We thank the reviewer for the many positive comments.
However, the current dataset also comes with limitations. Previous studies demonstrated that PRLs interact with the CBS domains of CNNMs and lock them in their so-called "flat" confirmation. It remains unclear how ARL15 affects the structure of the CBS domains, especially in the presence of ATP. The subcellular localisation of these interactions has not been examined.
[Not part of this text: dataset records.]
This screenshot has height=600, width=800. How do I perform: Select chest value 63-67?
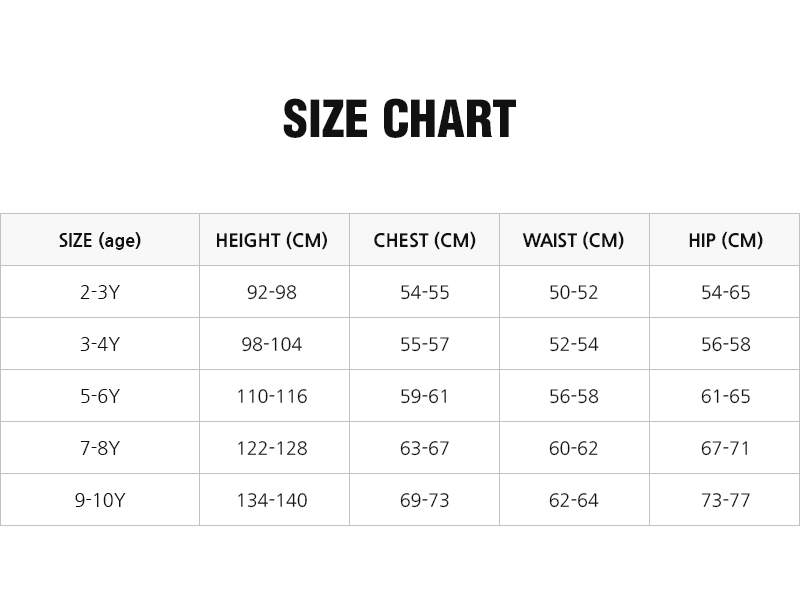point(425,448)
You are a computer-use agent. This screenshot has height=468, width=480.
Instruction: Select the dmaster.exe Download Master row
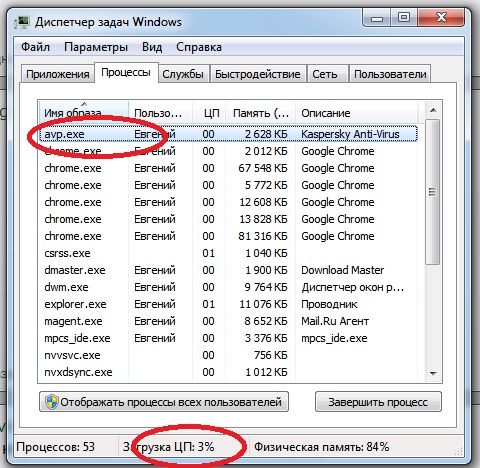point(228,270)
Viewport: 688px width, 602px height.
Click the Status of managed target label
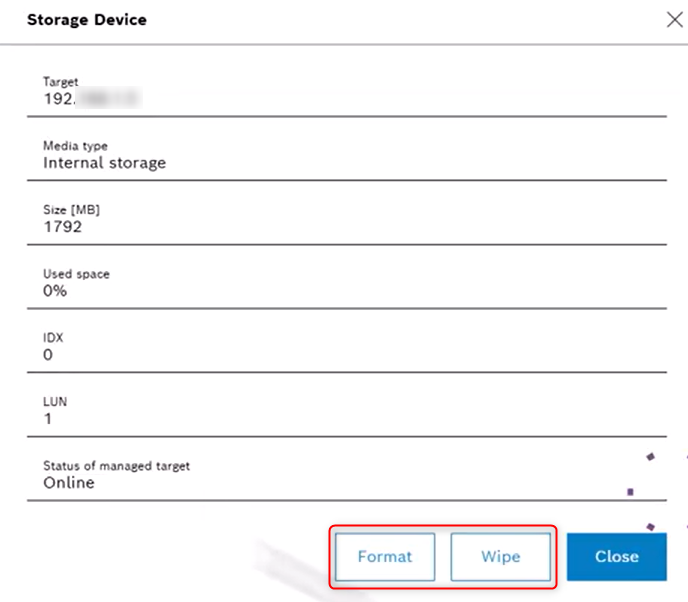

Moreover, the consequences of ARL15 on TRPM7 activity are not completely elucidated. It remains unclear whether this functional effect is CNNM-dependent. Moreover, how the zinc uptakes translate to other divalent ion transport, such as magnesium, has not been examined. These questions should be answered to confirm the model as presented in Figure 7.
We agree that CBS-pair domain dimerization is important. Structural studies of a prokaryotic CNNM homolog from our group showed large conformational changes in an ATP-binding mutant (Chen et al., Nat Comm, 2021).
While most crystal structure of PRL-CNNM complexes do indeed show the flat conformation, it is unclear if that is a consequence of crystal packing or PRL binding. We do not see an effect of ATP on PRL binding affinity. The CBS-pair domain dimerization interface appears to be very adaptable; our recent structure of PRL-CNNM proteins from flies shows a completely different dimerization interface (Fakih et al, JBC, 2023).
In contrast, the ARL15-CNNM interaction is affected by ATP. As suggested by the reviewer, we have examined ARL15 binding to a CNNM2 mutant (T568I) that is unable to bind ATP. These results confirm the roughly two-fold improvement in affinity is due to ATP binding to the CNNM2 CBS-pair domain and resulting conformational changes.
As requested by all the reviewers, we have added experiments to Figure 7 that investigate the effect of ARL15 on Mg2+ transport.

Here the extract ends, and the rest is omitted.